Ils peuvent en tout cas aboutir au silence de gens qui ne sont pas des grandes gueules et n'osent pas répondre au risque de devenir infréquentables aux yeux de ceux qui s'érigent en "commandeurs du droit et de la morale politique.
Je le dis d'autant plus sereinement que je fais mon mea culpa et que j'ai bien conscience d'avoir proféré en mon temps ce genre d'évaluation sauvage à l'égard de gens qui étaient simplement plus pragmatiques (plus intelligents ? moins sectaires ?) que je ne l'étais à l'époque.
Au point où j'en suis maintenant, l'absence de certitudes est, pour moi, un signe de bonne santé mentale et politique, comparée à la rigueur doctrinale. L'histoire a heureusement permis de mettre au rencart épistémologique le concept de socialisme scientifique .
Pour terminer, et illustrer ma pensée, je vous propose ci-dessous, un texte d'Alain Finkelkraut, extrait de son livre de dialogues avec le philosophe allemand Peter Sloterdijk: Les battements du monde, chez Pauvert. Chapitre X. Où sont passés les adultes ? Ce texte traduit en effet assez bien ma position quant au manichéisme du débat politique actuel, en France surtout.
Cela ne signifie pas, bien sûr, une résignation adulte à ne pas changer un monde imparfait, mais plutôt une position "Camusienne". La révolte devant les injustices du monde, les réformes, oui, mais pas la révolution, la rupture avec le système démocratique porteuse de plus de malheurs encore que n'en génère nos sociétés actuelles aussi imparfaigtes soient-elles.

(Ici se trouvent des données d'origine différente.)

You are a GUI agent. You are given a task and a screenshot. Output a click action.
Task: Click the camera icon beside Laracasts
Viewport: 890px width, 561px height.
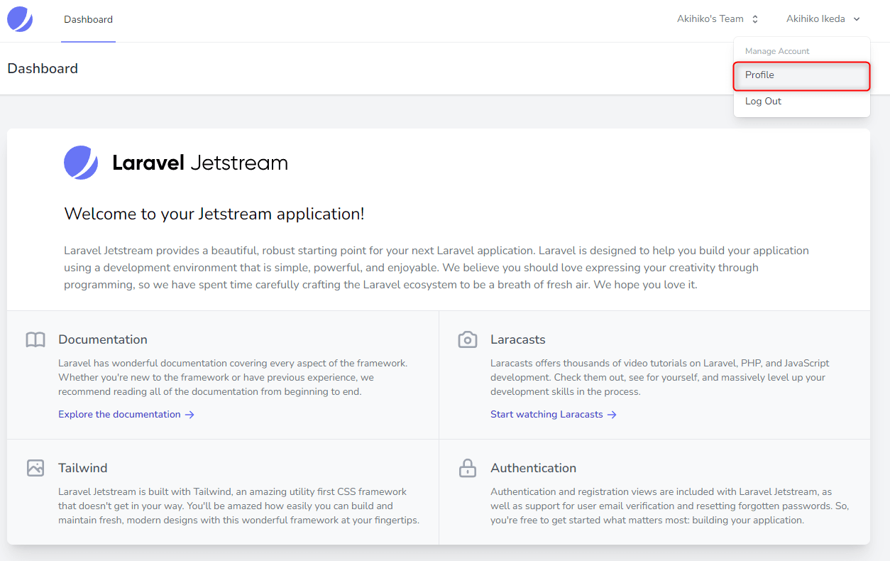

Le docteur Rieux dans la peste continue à soigner les malades, tout en sachant très bien que la peste ne disparaîtra jamais totalement et  qu'il devra, comme Sysyphe, continuer à pousser à nouveau son rocher au somment de la colline après l'avoir monté là-haut pour la énième fois et n'avoir pas pu l'empêcher de redescendre.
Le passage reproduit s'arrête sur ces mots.